1. According to this report by Byron York, Jeremiah Wright agreed not to publish an acccount of his "God damn America" sermon -- or the 2008 presidential campaign controversy it caused -- until after Barack Obama has faced the voters for the second time in 2012. The president's former pastor initially made this disclosure to Ed Klein for the book The Amateur: Barack Obama in the White House. York confirmed University of Chicago emeritus professor Martin Mary urged Wright to keep quiet. But when it comes to Wright's notes about the firestorm, there is more:
When Klein asked more about the box, Wright revealed that in 2008 Eric Whitaker, a close friend of President Obama's, offered him a substantial sum of money to stay quiet about his relationship with Obama until after the '08 election.
I'm skeptical that the Wright episode will have the same impact this year it could have had in 2008, when Obama was still not defined in the eyes of the American people. But this does suggest questions about Wright will not go away entirely.

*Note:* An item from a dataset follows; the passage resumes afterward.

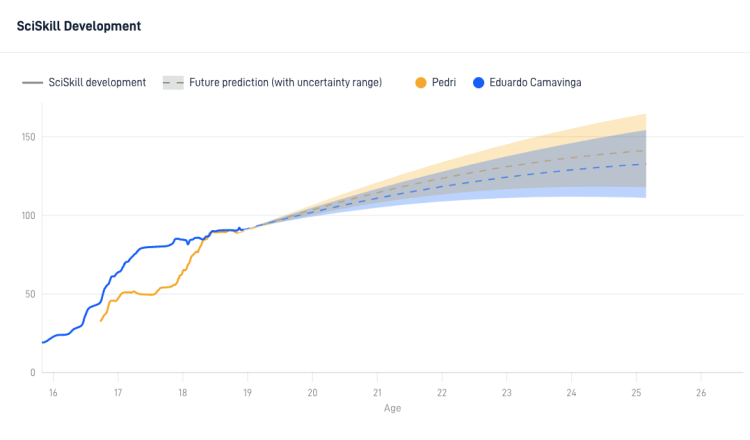Click the age 22 axis tick label
Image resolution: width=750 pixels, height=440 pixels.
tap(441, 393)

2. The NAACP, one of the nation's largest and oldest mainline civil rights organizations, endorsed same-sex marriage as a "civil right." The NAACP board's decision offers support to President Barack Obama on an issue where his (ostensibly new) position is unpopular within the black community ahead of the November election.
3. Marco Rubio sounded very much like a man looking for a major role in this year's Republican presidential campaign -- perhaps even as a vice presidential running mate -- when he spoke at South Carolina GOP fundraiser this weekend. The Florida senator pressed the case against the president and called him a "divisive figure." Said Rubio: "The president and his party’s view of America’s government and our lives is a failed one. It hasn’t worked. His ideas that sounded so good in the classrooms of Harvard and Yale haven’t really worked out well in the real world."
4. Newark Mayor Cory Booker, a rising Democratic star, called the Obama campaign's attacks on Mitt Romney and Bain Capital "nauseating." Salon called him the "surrogate from hell, but Booker's Meet the Press appearance sounded like old-fashioned Clintonian triangulation. "Enough is enough," Booker said. "Stop attacking private equity. Stop attacking Jeremiah Wright.”
5. So far the Bain attacks haven't dented Romney's rise in the polls.
6. Ron Paul's latest money bomb -- his first online fundraiser since announcing he wasn't going to expend further resources in the primary states and quite possibly the last of his political career -- has raised just under $785,000 at this writing. Paul supporters also won 12 of 13 delegates to the Republican National Convention in Minnesota this weekend, conceding the last slot to Michele Bachmann.